------ DOCUMENT SECTION ------

Also a photo of the back view of the new display, ie : the last image in your group.

E
 

jpanhalt

Joined Jan 18, 2008
10,515
You can drive the backlight with a separate supply temporarily. All you need to know is the voltage (usually 3.3 V or 5 V). Once you do that, find our how much current takes. If the present supply cannot meet that current, then a small adapter can be made. However, the fuse could blow for other reasons, such as a misconnection to the four pads.
 

ericgibbs

Joined Jan 29, 2010
11,122
hi hide,
The datasheet states pin 15 is the LED anode and pin 16 is the cathode.
Try a 47 ohm resistor in series with the Anode white wire.
Lets know what you see.
E
 

Thread Starter

hide24

Joined Jul 9, 2019
73
Thanks Jpanhalt!
What do you mean by separate supply temporarily? Could you show me a pic please?

Thank you EricGibbs!
Tomorrow I will buy the diode and see if it works!

The connections I did until now are correct?
Or usually that white cable should be connected in another place if the new display that I don't know? Which is the correct way?
 

jpanhalt

Joined Jan 18, 2008
10,515
1) Measure the voltage supplied by the cable. It will likely be 3.3 V or 5 V. Is there a brightness control on the device? If so, the voltage you read could seem to be anything. It will not read the peak voltages of a pulse (see #2).

------ RECORD EXCERPTS ------

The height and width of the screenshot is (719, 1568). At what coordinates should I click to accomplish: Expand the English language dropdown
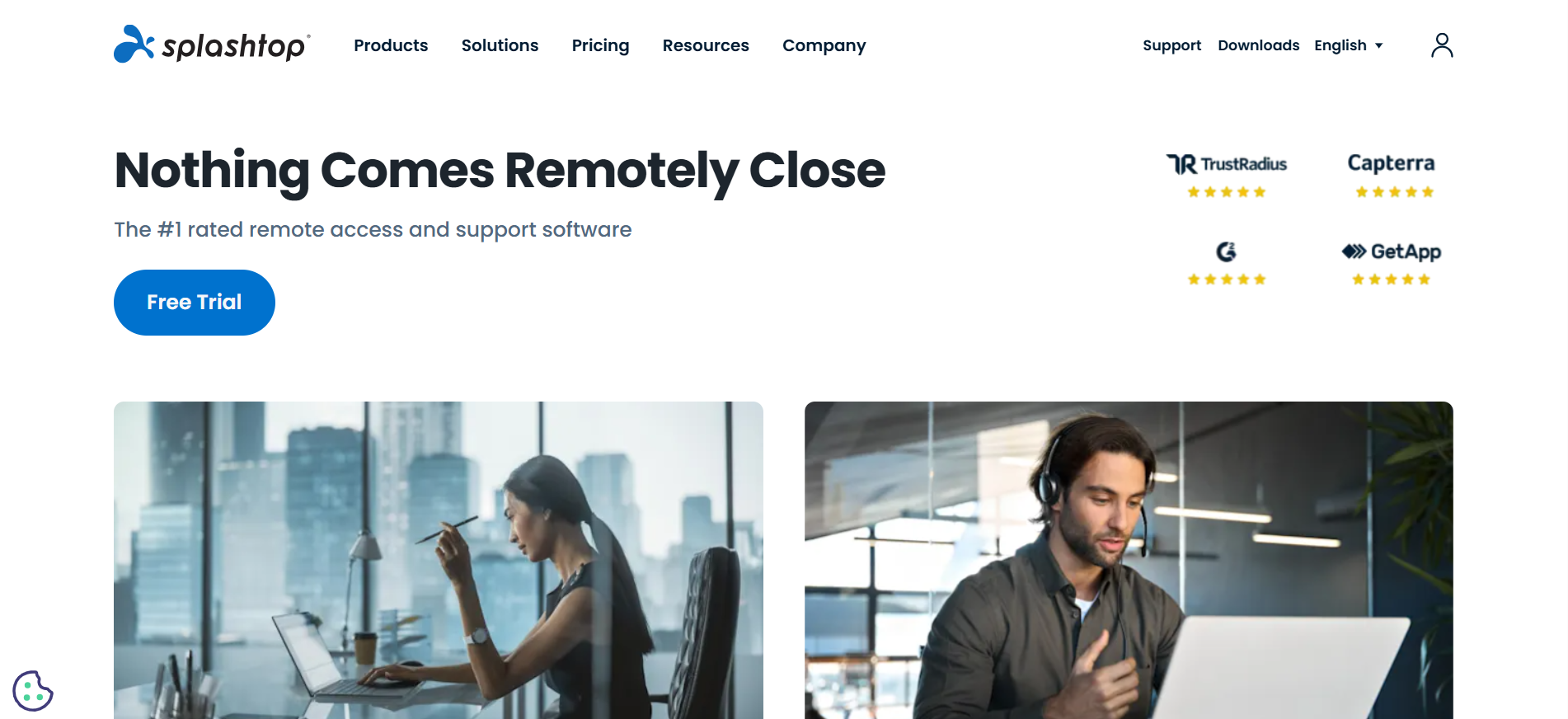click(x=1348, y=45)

------
------ RECORD EXCERPTS ------

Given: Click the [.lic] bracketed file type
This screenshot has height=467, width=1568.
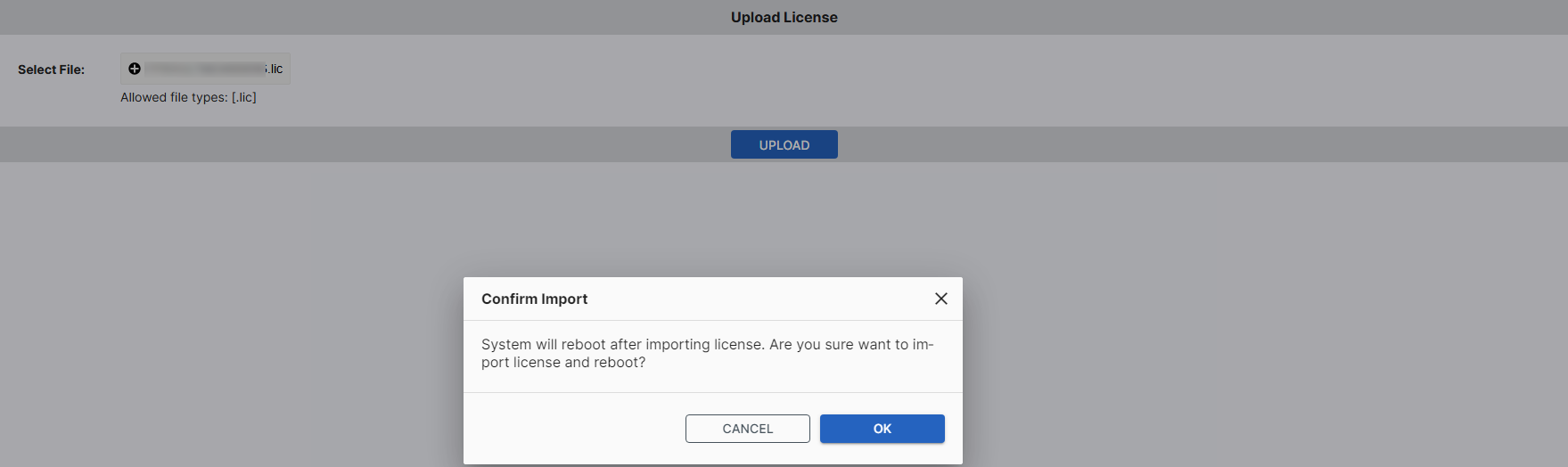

------
------ RECORD EXCERPTS ------

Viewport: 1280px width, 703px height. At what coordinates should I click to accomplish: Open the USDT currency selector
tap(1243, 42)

------

# WHAT TO DO
1. Copy the forum thread text from "Tomorrow I will" to "the correct way?".
2. According to the forum thread, under what circumstance would a small adapter be made for the backlight?

# SET OF ANSWERS
1.
Tomorrow I will buy the diode and see if it works!

The connections I did until now are correct?
Or usually that white cable should be connected in another place if the new display that I don't know? Which is the correct way?

2. A small adapter would be made if the present supply cannot meet the current the backlight takes. That current is found by first driving the backlight with a separate supply at its known voltage, usually 3.3 V or 5 V.